Correct me if I’m wrong, but this is the narrative we’re being sold, right? That NZR and the provincial unions are dullards, who are going to sell off the family silver for a few years of prosperity, but will ultimately go broke.

That the NZRPA can see this clear as day and by declining to endorse the deal with Silver Lake, are saving rugby in New Zealand from the halfwits who laughably call themselves the guardians of our game.

Again, feel free to jump in any time, because I’d hate to misrepresent the NZRPA’s position here.

Silver Lake - as we’re all well aware by now - are offering NZR $387.5 million for a 12.5 percent stake in a newly-created entity called Commercial LP.

New Zealand Rugby, as they’ve been at pains to point out, need this money in order to stay afloat. They put it in more positive terms than that, highlighting all the worthy programmes and initiatives the Silver Lake loot would fund, but this money basically represents the difference between having to shut up shop and not.

The union have just posted a deficit of more than $34m for the 2020 financial year and - to be perfectly frank - are going broke trying to satisfy the wage demands of the NZRPA.

It’s hard to pin down exactly what the NZRPA don’t like about the Silver Lake deal, other than they don’t like it. As senior All Black Dane Coles put it, by way of explanation, they don’t want the team becoming a “comic book.’’

Never mind the NZRPA’s cartoonish ideas of what might suit them better, such as NZR selling a stake 5 percent in the All Blacks to the man and woman in the street.

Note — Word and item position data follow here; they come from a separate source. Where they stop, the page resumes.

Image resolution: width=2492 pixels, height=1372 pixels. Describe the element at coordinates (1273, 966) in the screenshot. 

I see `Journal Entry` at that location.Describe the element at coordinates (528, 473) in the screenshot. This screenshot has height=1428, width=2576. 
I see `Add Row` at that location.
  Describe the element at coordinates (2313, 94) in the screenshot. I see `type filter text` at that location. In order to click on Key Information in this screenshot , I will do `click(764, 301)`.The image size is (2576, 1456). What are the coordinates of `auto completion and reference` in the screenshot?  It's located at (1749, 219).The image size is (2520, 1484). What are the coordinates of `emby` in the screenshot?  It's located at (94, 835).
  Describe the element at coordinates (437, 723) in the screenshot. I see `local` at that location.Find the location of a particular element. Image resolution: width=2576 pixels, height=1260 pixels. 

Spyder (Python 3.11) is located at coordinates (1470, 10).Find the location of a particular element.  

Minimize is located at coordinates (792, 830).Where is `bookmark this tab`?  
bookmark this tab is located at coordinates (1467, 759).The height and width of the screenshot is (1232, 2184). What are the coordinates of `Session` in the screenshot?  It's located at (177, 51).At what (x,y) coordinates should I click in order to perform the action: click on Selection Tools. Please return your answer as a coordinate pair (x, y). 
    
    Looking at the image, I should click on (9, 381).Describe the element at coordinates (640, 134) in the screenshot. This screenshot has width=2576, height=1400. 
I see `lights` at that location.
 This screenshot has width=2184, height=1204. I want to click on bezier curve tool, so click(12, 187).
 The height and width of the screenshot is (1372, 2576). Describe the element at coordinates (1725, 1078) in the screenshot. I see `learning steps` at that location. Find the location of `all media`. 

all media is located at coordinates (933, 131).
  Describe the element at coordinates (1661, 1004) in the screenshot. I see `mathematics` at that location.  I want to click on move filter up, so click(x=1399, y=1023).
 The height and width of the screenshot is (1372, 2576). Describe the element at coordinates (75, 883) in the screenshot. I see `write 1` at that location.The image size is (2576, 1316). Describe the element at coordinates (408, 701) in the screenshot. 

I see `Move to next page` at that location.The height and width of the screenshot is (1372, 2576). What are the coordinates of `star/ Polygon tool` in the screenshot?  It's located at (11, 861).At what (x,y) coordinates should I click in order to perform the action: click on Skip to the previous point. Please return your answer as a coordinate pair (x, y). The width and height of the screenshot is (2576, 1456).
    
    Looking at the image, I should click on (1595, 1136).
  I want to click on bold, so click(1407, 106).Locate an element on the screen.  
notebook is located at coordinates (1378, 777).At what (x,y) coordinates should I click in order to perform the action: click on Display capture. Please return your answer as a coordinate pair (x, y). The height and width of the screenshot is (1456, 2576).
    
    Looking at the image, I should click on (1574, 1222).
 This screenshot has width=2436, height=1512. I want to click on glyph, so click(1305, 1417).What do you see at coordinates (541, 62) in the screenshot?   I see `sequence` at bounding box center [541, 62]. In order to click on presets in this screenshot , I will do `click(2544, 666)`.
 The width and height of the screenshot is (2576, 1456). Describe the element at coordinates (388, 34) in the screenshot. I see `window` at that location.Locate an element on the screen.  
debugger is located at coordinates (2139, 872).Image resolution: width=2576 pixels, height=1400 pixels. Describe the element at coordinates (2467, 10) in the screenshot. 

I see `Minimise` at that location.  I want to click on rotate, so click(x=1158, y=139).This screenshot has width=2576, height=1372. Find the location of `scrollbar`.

Rugby is broke now. In New Zealand, in Australia, in South Africa and money - and lots of it - has to come from somewhere.

Never mind five years from now, NZR and the 26 provincial unions are already skint. They’re already making losses and $20 donations from rank-and-file fans won’t really change that.

Short of the players agreeing to pay for free, it is going to take deals such as the Silver Lake one to keep a few of these national bodies in business.

Rob Nichol, the ubiquitous boss of the NZRPA, says his body will come to an agreement with NZR eventually. Which, in recent years, has tended to mean NZR will cave in to the players’ requests.

These same players who, when NZR no longer offers them a wage they feel is worthy of them, inevitably upsticks and go and play somewhere else.

It’s funny, isn’t it? You assume there’s the odd NZR staffer or board member who think they know more about rugby than the All Blacks themselves or their coaches. Who spectacularly overstep the mark occasionally and tell someone such as Coles where they’re going wrong with their lineout throwing.

We would dismiss such a person as a fool and yet here we are, letting players dictate what kind of commercial deals their employers can enter into.

The NZRPA worries that NZR will be broke five years from now. They argue the Silver Lake deal is a poor one, with the potential to bring the game to its knees.

They fear the commercialisation of the All Blacks’ jersey and the haka, as if neither are turning a buck for all concerned already.

Again, you’ll have to forgive me if I’m wrong, but there isn’t a queue of companies lined up around the block, looking to give NZR $400 million. And if there are, none of them are offering that money with no strings attached.

Rather than offering NZR advice of what’s a good deal and what’s not, our elite players would be better served trying to win the odd test match.

For all the players’ business acumen, few All Blacks have come close to justifying their salaries in the last year or so.